(Exercise brief) Could you give again exactly, and only, the lines from the one holding "You are a GUI" through the end of the data, both ends included, with pictures left out?

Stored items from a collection

*** Block opens ***

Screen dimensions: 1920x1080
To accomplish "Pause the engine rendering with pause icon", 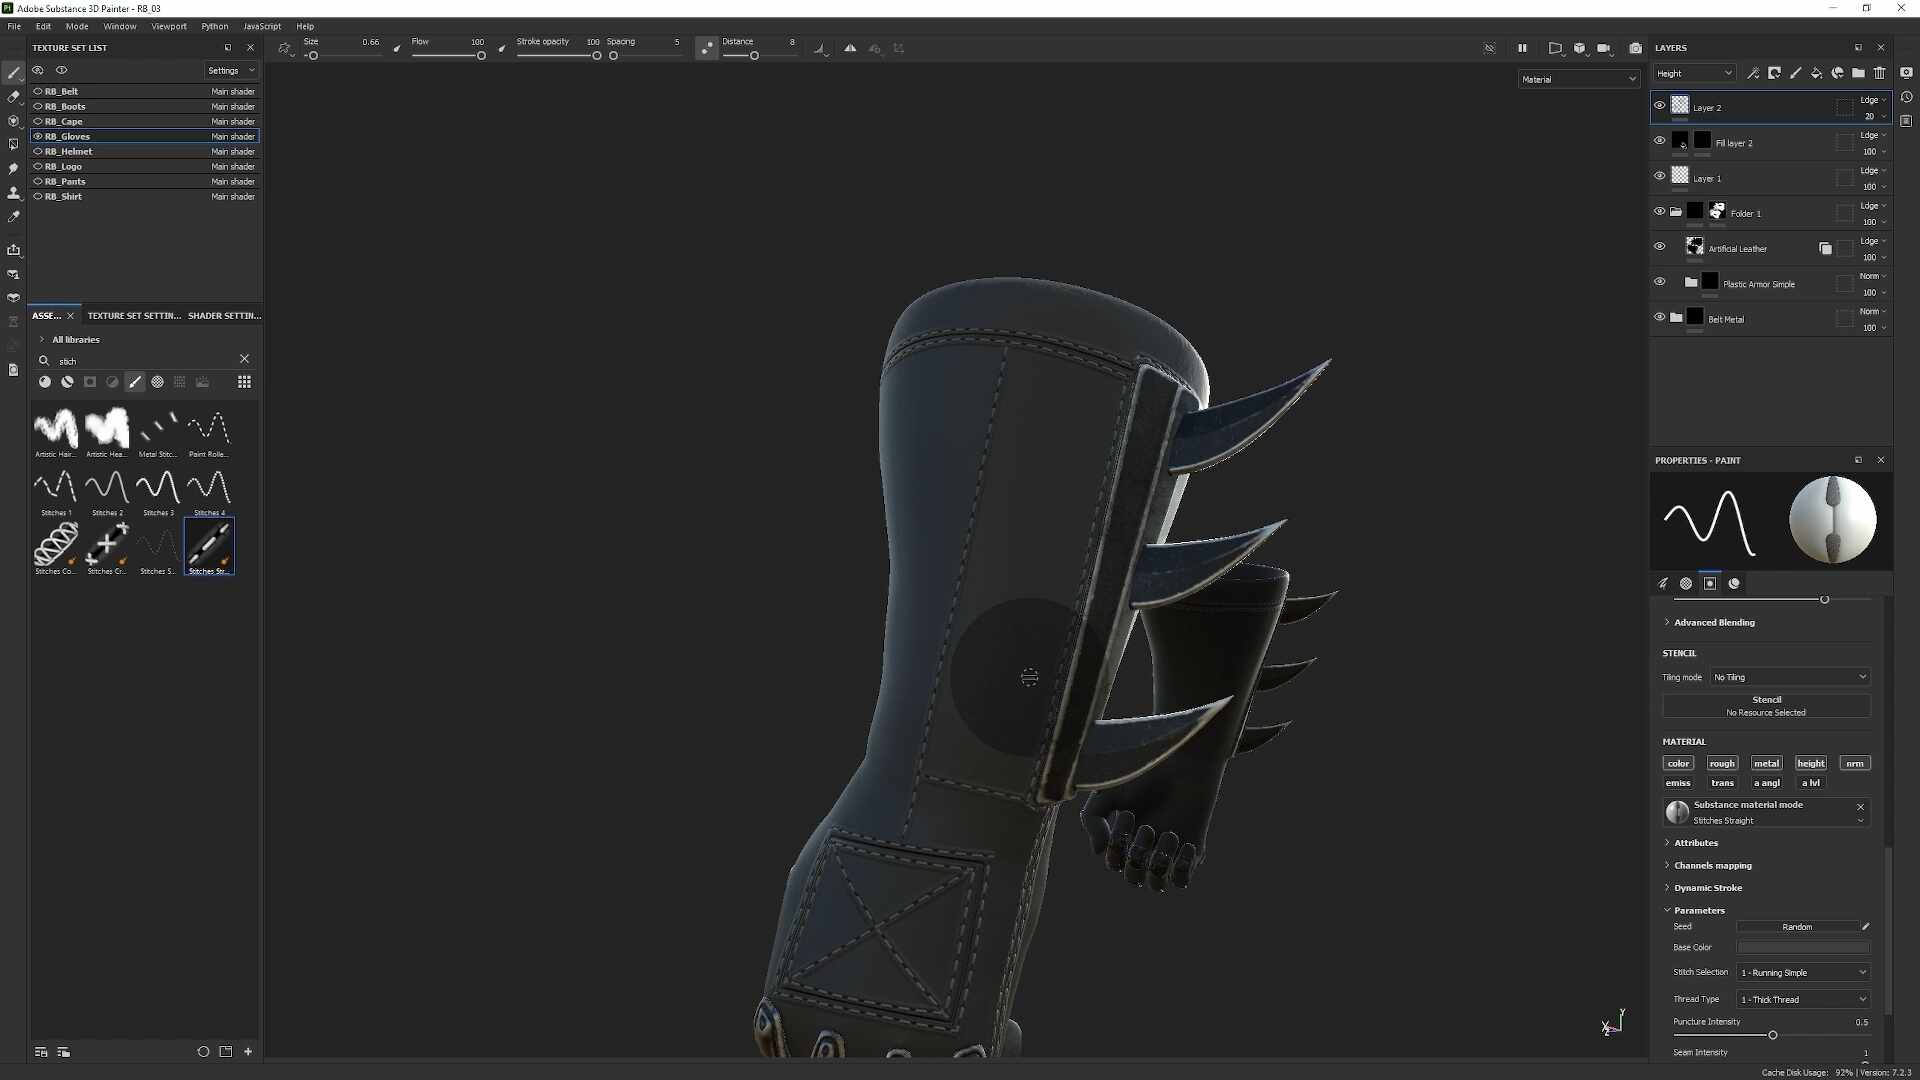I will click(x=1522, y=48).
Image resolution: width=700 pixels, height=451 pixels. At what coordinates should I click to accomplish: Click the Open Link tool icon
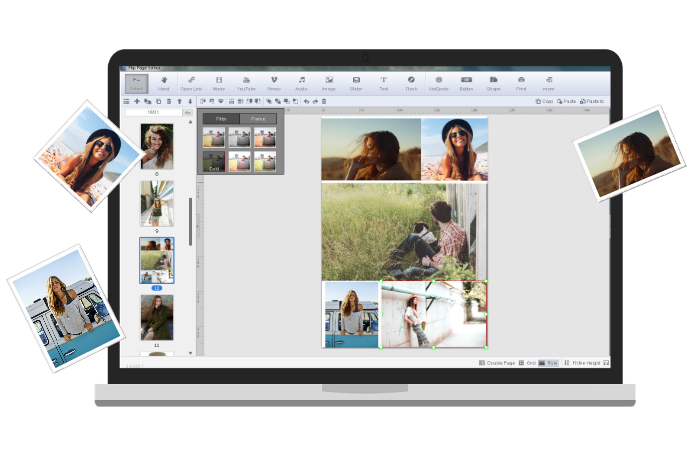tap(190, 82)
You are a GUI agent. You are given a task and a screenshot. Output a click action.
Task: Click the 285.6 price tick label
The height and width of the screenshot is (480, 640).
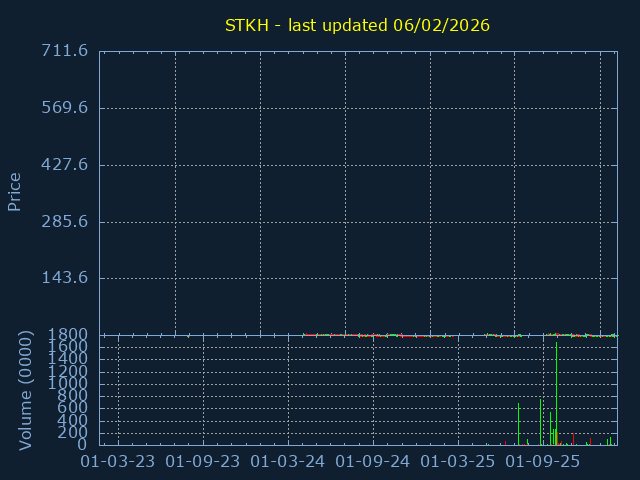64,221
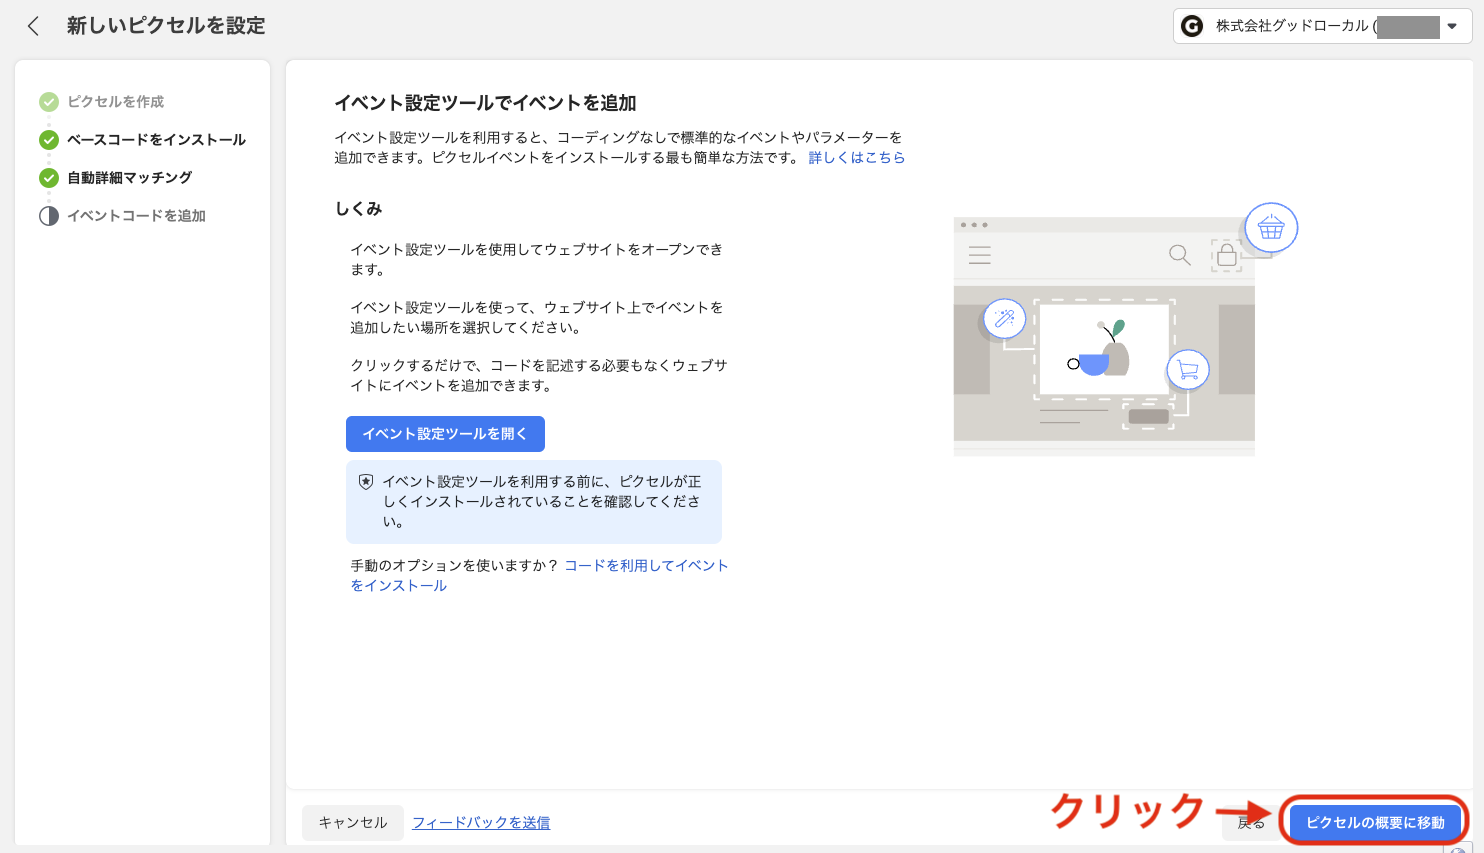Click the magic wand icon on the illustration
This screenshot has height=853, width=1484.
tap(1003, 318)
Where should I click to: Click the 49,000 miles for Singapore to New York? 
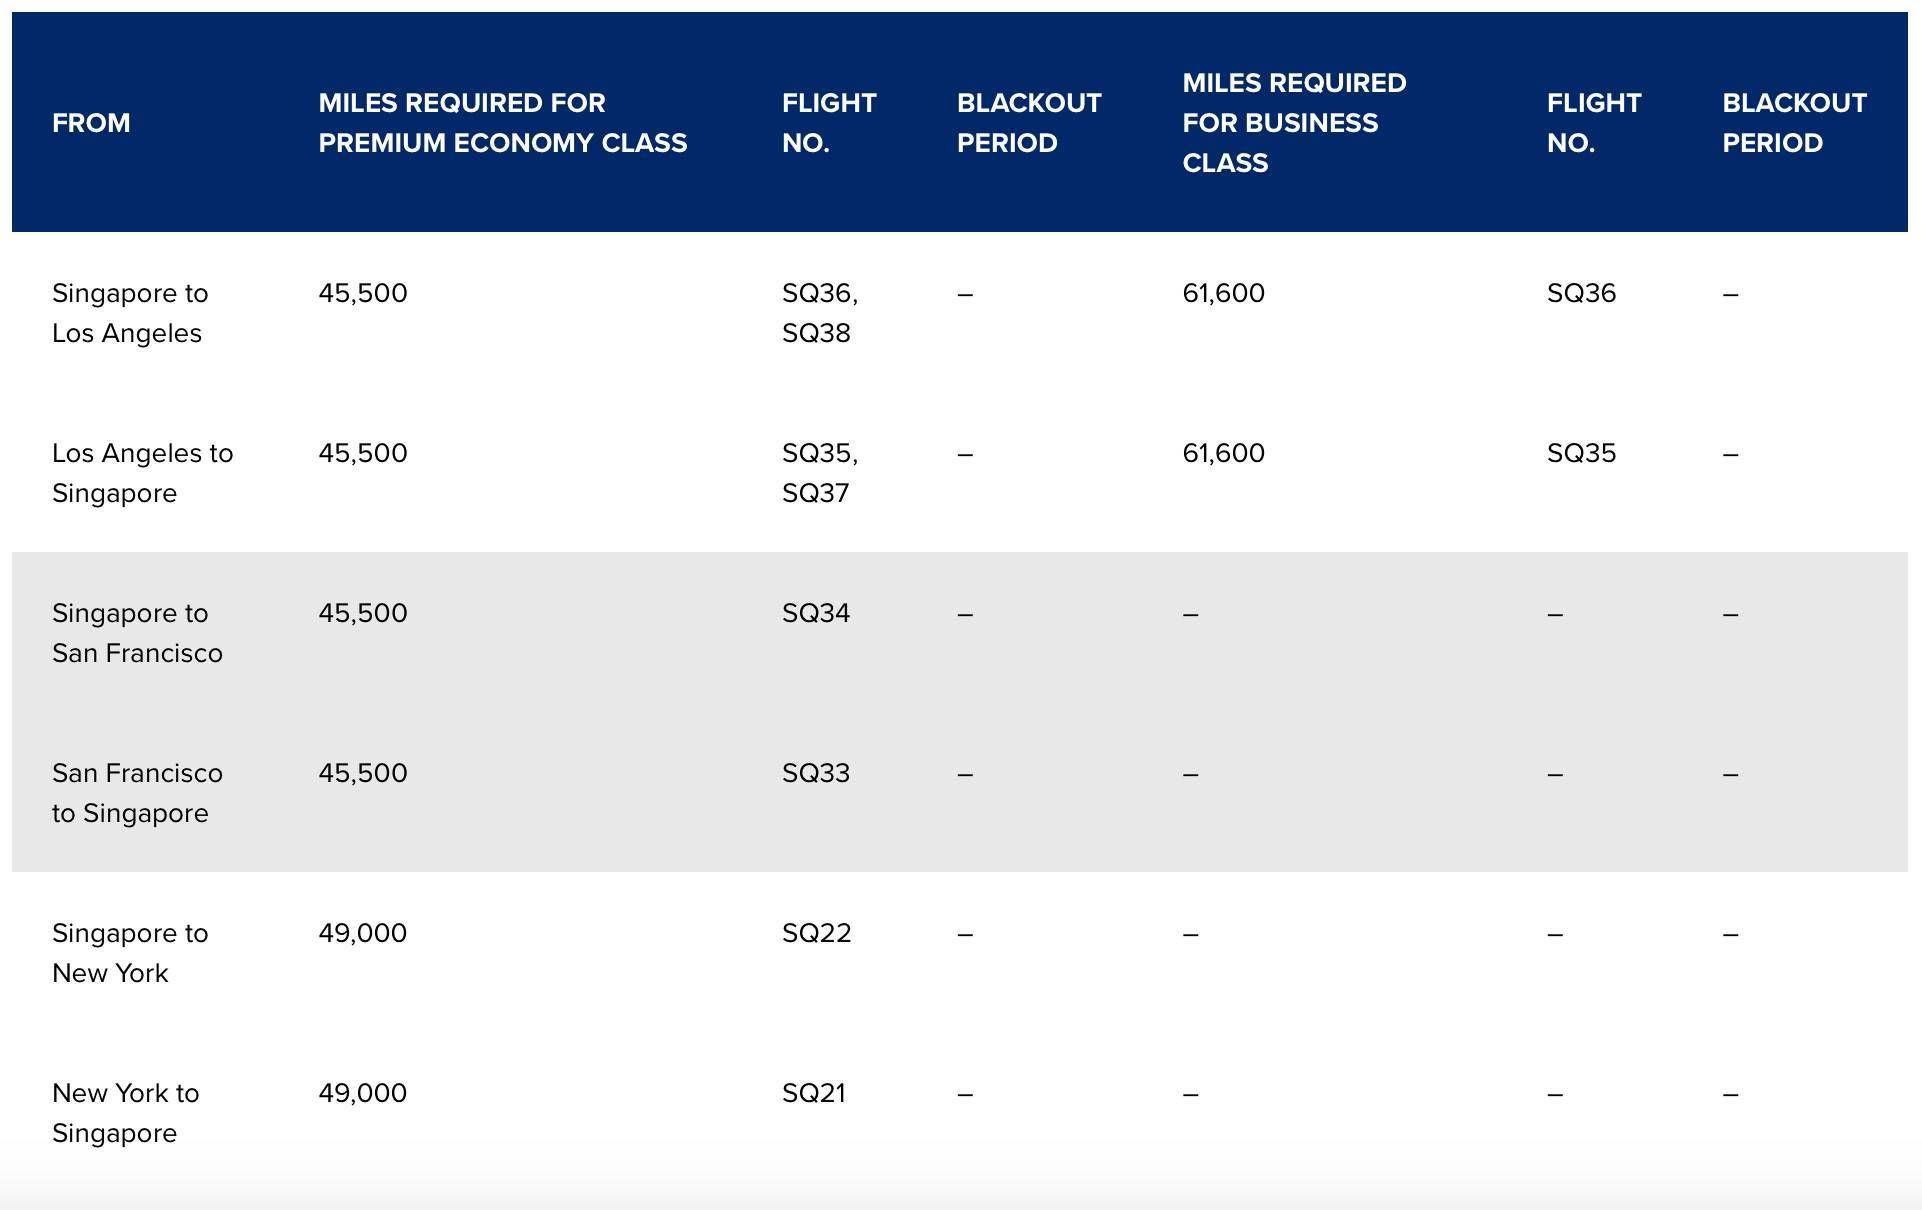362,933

*** Block closes ***

(Problem solution)
You are a GUI agent. You are given a task and a screenshot. Output a click action.
Task: Click the 285.6 price tick label
The height and width of the screenshot is (480, 640).
64,221
Click the magic wand icon on the illustration
This screenshot has height=853, width=1484.
tap(1003, 318)
Where should I click to: Click the 49,000 miles for Singapore to New York? 
362,933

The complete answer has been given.